Susan Johnson, national bishop of the Evangelical Lutheran Church in Canada, is part of a group of church leaders who have come together to urge Manitoba's political leaders to search Prairie Green landfill for the remains of Morgan Harris and Marcedes Myran. (Prabhjot Singh Lotey/CBC)
A growing number of organizations such as Amnesty International and the Canadian Museum for Human Rights along with the editorial board of the Globe and Mail newspaper are calling for a search of a landfill in Manitoba for the remains of two murdered Indigenous women. Indigenous leaders and communities have been advocating for this search for months now, and the United Church of Canada issued a statement asking the same.

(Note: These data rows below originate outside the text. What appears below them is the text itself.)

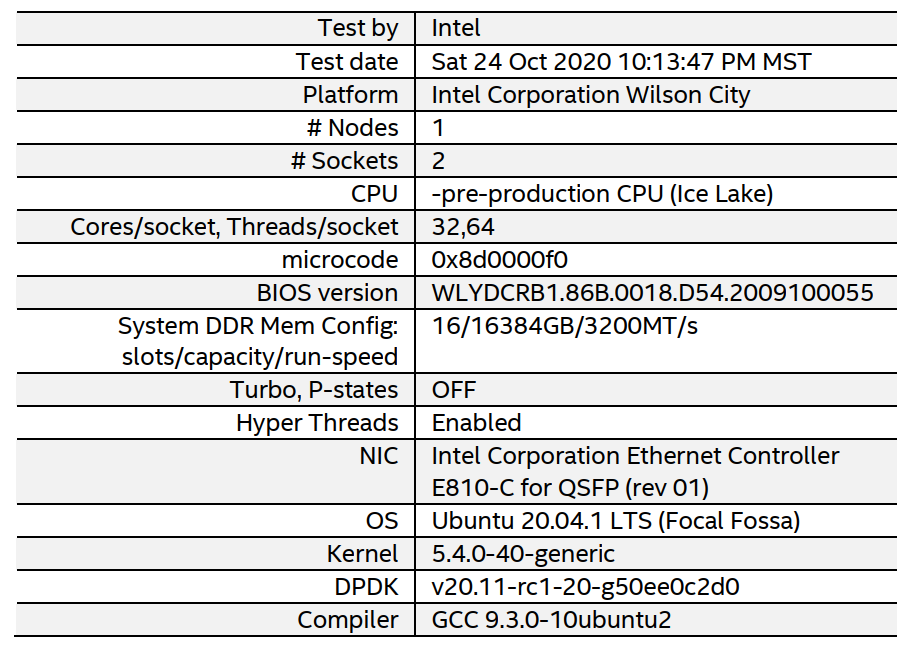Select the "Intel Corporation Ethernet Controller" text
The width and height of the screenshot is (912, 651).
point(635,456)
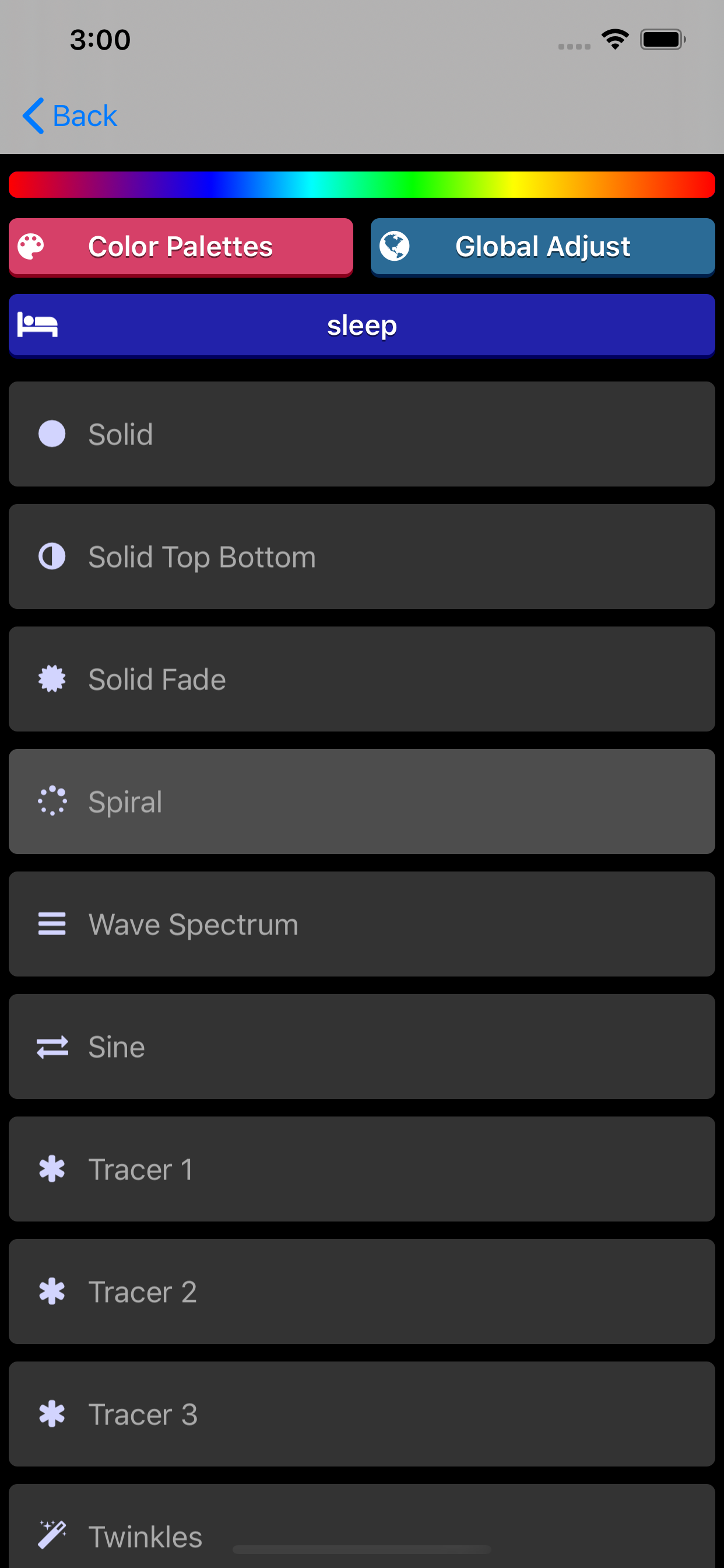724x1568 pixels.
Task: Select the Solid Fade pattern
Action: point(362,678)
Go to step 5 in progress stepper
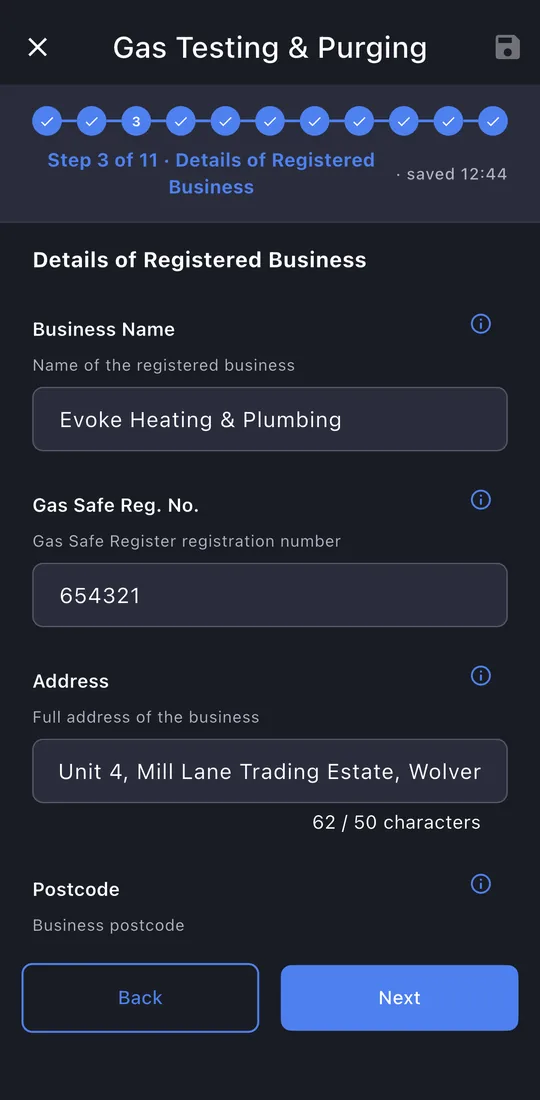This screenshot has height=1100, width=540. pos(225,121)
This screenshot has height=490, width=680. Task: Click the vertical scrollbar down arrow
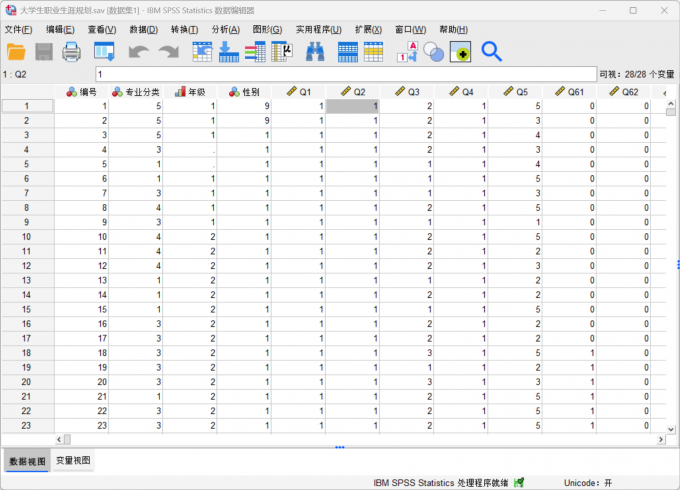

The Manitoba government refuses to conduct the search citing the cost and the danger as reasons not to undertake it. I have expressed my own ambivalence but it's important to listen and express solidarity with those most affected and to recognize that this goes beyond certain standards of feasibility into our societal sense of justice for murdered and missing Indigenous women and girls.
Next Tuesday several leaders of Christian denominations which were complicit in the genocidal Residential School system will travel to Manitoba as an act of solidarity and support for those insisting on the search. Here is a portion of a CBC article on this initiative:
Manitoba's refusal to search landfill for remains is racist, church leader says
The leaders of four major church denominations are standing together to urge Manitoba's political leaders to search Prairie Green landfill for the remains of Morgan Harris and Marcedes Myran, with one calling the province's stance racist.
"I think sometimes we have a preference for people who are white in this country and we tend to ignore people who are Indigenous," said Susan Johnson, national bishop of the Evangelical Lutheran Church in Canada.
"I can't imagine that if there were white people in the landfill that we wouldn't be searching for them. So I think in many ways, this is racist and it certainly does not work in terms of our commitment to reconciliation."
Johnson will join leaders from the United, Presbyterian and Anglican churches of Canada on Sept. 5 at Camp Morgan at the Brady Road landfill in Winnipeg.
"Mostly we'll be listening. I think we want, first of all, to hear the concerns of the people," Johnson said. "And then we will consider how best we can advocate for them and with them after we've started at the grassroots."